A utilidade das definições amplas (http://pesp.hpg.com.br)
Penfield Espinosa
Toda definição tem algo de arbitrário.
Por exemplo, conforme a definição de ciência, o crime organizado pode ser parte das ciências ou não. Segundo o filósofo da ciência Kuhn, ele seria. Segundo o filósofo Karl Popper, ele não seria.
É claro, algumas definições são melhores e mais naturais que outras. Por exemplo, na gramática russa, o fato de um fenômeno ocorrer apenas uma vez pode colocá-lo na categoria das coisas freqüentes. Os matemáticos chamariam isso de freqüência degenerada...
Aliás, cabem aos matemáticos as definições mais contorcidas e menos naturais.

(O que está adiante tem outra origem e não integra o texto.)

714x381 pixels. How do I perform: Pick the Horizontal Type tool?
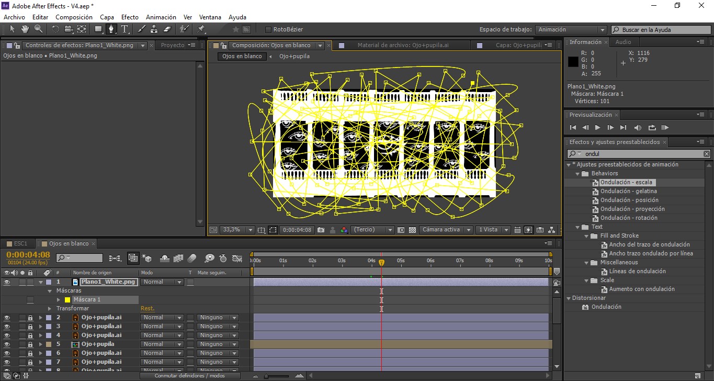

Por exemplo, a ausência de conjuntos é também um conjunto: o conjunto vazio...
Contudo, essas definições muito amplas podem ter sua utilidade. Por exemplo, a idéia de que alguém se diz apolítico está tendo na verdade uma atitude política. É a idéia de que se declarar passivo em política é uma postura também política. Através dessa definição é possível identificar os conformistas: aqueles que não se manifestam e não agem diante do jogo político. Por isso, estão de acordo com quem quer que esteja no poder. Ou submissos a esse poder. Deste modo, não é possível crer que a atitude dita "apolítica" é uma forma de conservadorismo. Um conservadorismo passivo, mas ainda assim conservador. E, portanto, político.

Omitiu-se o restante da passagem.